— O QUE SE PEDE —
Reescreva o trecho do texto sobre Ángel León de "Edição 24 - 14.04.21" a "maiores críticos gastronômicos.", trocando "chefs" por "cozinheiros".

— BLOCO DE TEXTO —

Edição 24 - 14.04.21
O espanhol Ángel León é um dos mais influentes chefs do mundo. Sua curiosidade o levou a ingredientes do fundo do Mar, que ele transformou na marca registrada de sua gastronomia premiada e que colocaram o Aponiente, seu restaurante na cidade portuária de Cádiz, no sul da Espanha, em um endereço cobiçado entre os gourmets. Olhos de peixe cozidos até se transformarem em base para molhos espeços, microalgas que tomam o lugar de claras de ovos, mortadelas feitas com carne de robalos, uma espécie de pururuca da pele de moreias ou um ossobuco da cabeça do atum são algumas de suas especialidades, tão exóticas como saborosas, segundo alguns dos maiores críticos gastronômicos.
León é fascinado pelo mar e as possibilidades que ele pode oferecer a um mundo carente de alimentos. Durante décadas ele pesquisou dezenas de alternativas, até que fechou o foco em uma descoberta: a Zostera marina, uma espécie de alga, comum na sua região, de cuja ponta se pode colher aglomerados de pequenos grãos comestíveis. Uma espécie de arroz marinho, com enorme potencial nutritivo. A partir dessa descoberta, León passou a sonhar com enormes campos cultivados com essa planta que se projeta de dentro do próprio mar.
Há pelo menos três anos ele decidiu fazer do sonho uma realidade. Através de uma parceria com a Universidade de Cádiz, ele iniciou um processo de “domesticação” das algas, de forma a permitir que elas sejam cultivadas. Seria uma dupla conquista. Além de utilizá-las na alimentação, ajudaria na reconstrução econômica e ambiental da região e do mundo. Para os cientistas, as ervas marinhas são um dos ecossistemas mais vitais na luta contra as mudanças climáticas.

— MATERIAL —
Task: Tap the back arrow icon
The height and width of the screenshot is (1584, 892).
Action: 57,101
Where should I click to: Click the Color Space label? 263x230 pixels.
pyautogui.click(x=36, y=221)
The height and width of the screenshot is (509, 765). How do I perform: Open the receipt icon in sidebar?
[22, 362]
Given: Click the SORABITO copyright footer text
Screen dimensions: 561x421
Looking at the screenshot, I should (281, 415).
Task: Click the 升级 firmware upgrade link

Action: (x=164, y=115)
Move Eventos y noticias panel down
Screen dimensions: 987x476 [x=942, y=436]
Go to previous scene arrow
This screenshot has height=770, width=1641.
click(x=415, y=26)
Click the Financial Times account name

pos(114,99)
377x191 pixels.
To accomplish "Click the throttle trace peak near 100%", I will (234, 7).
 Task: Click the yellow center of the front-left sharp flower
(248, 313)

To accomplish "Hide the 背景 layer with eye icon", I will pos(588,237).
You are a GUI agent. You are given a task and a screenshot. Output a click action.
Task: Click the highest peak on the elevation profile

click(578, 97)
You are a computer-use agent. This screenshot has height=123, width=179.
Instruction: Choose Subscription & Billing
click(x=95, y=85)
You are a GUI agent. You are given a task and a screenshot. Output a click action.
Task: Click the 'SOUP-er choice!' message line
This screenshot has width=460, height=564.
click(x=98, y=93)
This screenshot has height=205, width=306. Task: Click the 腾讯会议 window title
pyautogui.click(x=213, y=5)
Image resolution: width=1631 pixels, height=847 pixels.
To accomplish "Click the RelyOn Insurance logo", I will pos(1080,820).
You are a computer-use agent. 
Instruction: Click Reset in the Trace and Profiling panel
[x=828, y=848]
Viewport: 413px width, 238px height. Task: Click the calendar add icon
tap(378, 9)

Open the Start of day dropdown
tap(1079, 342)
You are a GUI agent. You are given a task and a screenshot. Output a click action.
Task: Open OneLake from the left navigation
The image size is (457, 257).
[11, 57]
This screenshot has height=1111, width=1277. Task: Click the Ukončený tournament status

— EXERCÍCIO RESOLVIDO —
Edição 24 - 14.04.21
O espanhol Ángel León é um dos mais influentes cozinheiros do mundo. Sua curiosidade o levou a ingredientes do fundo do Mar, que ele transformou na marca registrada de sua gastronomia premiada e que colocaram o Aponiente, seu restaurante na cidade portuária de Cádiz, no sul da Espanha, em um endereço cobiçado entre os gourmets. Olhos de peixe cozidos até se transformarem em base para molhos espeços, microalgas que tomam o lugar de claras de ovos, mortadelas feitas com carne de robalos, uma espécie de pururuca da pele de moreias ou um ossobuco da cabeça do atum são algumas de suas especialidades, tão exóticas como saborosas, segundo alguns dos maiores críticos gastronômicos.